Ясновидящая слепота
Анна Толстова о выставке Владимира Яковлева
Забавно, что выставки Владимира Яковлева (1934-1998) в Доме Остроухова и Анатолия Зверева (1931-1986) в "Новом Манеже" (о последней Weekend писал в номере от 24.01.2014) почти совпали во времени, обоих нередко и неслучайно объединяют в одной экспозиции. Оба прекрасно знали друг друга, в годы хрущевского потепления входили в один, космополитический, жаждущий контактов с внезапно приоткрывшимся большим миром круг. Вернее, ближний круг Яковлева был несколько иным: художники Михаил Гробман и Олег Прокофьев, композитор Андрей Волконский, поэт Геннадий Айги. Этой-то дружбой и иллюстрациями к стихотворениям Айги, как и собственной поэзией Яковлева, формально оправдано, что 80-летие со дня рождения художника отмечают в Литературном музее. Кроме нескольких иллюстраций к стихам Айги и портрета поэта обещано чуть менее сотни работ из музея "Другое искусство" при РГГУ (коллекция Леонида Талочкина) и многочисленных частных собраний.

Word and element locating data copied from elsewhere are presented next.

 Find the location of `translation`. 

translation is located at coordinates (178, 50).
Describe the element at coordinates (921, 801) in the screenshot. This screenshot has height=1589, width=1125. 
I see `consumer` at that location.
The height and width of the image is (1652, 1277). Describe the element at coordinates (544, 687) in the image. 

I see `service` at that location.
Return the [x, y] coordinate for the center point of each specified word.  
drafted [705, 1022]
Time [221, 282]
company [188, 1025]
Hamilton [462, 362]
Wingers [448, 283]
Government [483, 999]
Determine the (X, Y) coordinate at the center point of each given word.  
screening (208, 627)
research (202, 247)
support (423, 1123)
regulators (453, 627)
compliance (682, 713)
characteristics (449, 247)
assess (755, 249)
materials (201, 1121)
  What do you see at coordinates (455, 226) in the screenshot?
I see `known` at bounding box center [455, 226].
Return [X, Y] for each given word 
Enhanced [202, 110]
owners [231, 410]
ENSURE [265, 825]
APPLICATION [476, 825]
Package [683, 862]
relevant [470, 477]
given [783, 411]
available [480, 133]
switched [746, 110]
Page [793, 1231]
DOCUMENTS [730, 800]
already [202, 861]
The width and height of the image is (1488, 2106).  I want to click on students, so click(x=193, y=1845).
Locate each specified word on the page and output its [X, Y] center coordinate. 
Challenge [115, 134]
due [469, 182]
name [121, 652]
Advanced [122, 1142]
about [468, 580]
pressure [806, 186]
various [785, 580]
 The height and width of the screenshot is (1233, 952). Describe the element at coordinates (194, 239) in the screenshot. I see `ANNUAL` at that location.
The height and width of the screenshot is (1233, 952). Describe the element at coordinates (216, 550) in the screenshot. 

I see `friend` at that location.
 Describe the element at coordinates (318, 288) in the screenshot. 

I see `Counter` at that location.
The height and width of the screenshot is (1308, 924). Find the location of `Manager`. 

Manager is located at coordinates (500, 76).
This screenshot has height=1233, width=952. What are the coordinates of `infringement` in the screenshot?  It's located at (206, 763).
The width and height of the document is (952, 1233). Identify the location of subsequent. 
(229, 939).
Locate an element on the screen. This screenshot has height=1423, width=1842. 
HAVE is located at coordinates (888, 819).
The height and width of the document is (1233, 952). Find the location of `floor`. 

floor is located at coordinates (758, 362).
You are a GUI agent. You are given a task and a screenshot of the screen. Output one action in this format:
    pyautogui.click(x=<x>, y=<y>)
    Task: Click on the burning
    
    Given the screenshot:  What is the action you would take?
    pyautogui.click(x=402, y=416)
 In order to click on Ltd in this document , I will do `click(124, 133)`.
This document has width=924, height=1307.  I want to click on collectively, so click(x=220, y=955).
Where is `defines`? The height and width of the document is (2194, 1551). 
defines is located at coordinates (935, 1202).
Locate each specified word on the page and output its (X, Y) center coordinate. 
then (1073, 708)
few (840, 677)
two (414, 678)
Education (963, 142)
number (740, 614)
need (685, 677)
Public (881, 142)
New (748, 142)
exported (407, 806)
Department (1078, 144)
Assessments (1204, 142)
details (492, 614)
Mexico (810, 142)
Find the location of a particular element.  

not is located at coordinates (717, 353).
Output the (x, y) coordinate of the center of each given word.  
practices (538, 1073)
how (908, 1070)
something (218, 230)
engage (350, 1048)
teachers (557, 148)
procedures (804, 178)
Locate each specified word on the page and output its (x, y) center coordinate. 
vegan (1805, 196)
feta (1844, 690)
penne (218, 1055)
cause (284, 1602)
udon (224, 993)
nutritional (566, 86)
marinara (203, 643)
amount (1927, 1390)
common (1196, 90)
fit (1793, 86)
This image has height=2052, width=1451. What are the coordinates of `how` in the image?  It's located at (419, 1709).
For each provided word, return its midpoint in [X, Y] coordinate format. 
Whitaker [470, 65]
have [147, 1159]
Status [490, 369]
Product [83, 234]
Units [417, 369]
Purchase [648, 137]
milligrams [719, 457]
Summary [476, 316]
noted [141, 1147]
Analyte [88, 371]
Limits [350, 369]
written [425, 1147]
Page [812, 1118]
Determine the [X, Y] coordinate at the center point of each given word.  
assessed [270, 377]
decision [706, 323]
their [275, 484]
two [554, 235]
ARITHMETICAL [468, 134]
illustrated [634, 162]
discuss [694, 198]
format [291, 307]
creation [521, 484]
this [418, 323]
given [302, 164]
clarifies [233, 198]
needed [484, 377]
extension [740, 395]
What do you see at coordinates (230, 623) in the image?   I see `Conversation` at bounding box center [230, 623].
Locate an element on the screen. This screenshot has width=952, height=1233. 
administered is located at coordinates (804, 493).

Анатолий Зверев и Владимир Яковлев — два героя одного большого и с эпохи романтизма едва ли не главного художественного мифа, который, обобщая и упрощая, можно назвать мифом о безумном гении. Зверевский миф до сих пор пережевывает несметная толпа почитателей; косвенное подтверждение тому — давка на выставке в "Новом Манеже", где было слишком хорошо заметно, что подлинного безумия в Звереве ни на грош, что он последовательно перемерил несколько масок, скажем, неосупрематиста, запоздалого ученика Малевича, прежде чем пришел к своей окончательной манере с ее — бурелом штрихов и взрывы краски — трезво просчитанной спонтанностью. Зверев с Яковлевым вышли на московскую подпольную сцену во второй половине 1950-х, когда, можно сказать, возник запрос на спонтанность — она стала означать нечто большее, чем оттепельную свободу ослабить ремень, расстегнуть верхнюю пуговицу мундира и дать немного лирики навыпуск. Эта спонтанность в каком-то смысле обозначала все то в мировом авангарде, что по известным причинам пришлось пропустить отечественной культуре: сюрреализм, игру бессознательного и поток сознания, абстрактный экспрессионизм (зверевский покровитель и пропагандист Георгий Костаки подавал своего подопечного как лирического абстракциониста французско-американского толка) и живопись как жест, art brut и право безумия. Право художника на безумие и право безумия на творчество. Так вот, если безумия в артистичном симулянте Звереве ни на грош, то в Яковлеве, с детства бывшем на психиатрическом учете, а в последние пятнадцать лет жизни практически не выходившем из сумасшедшего дома, оно самое что ни на есть подлинное. Может быть, это не так очевидно из мягкой и тихой, как и его помешательство, гуашевой живописи, изумительно тонкой в нюансах серого, где как будто не кипят никакие страсти, а только свет и умиротворение. И ни тени ван-гоговского темперамента, что могло бы возбудить любопытство публики. Культ Яковлева как был, так и остается уделом немногих ценителей.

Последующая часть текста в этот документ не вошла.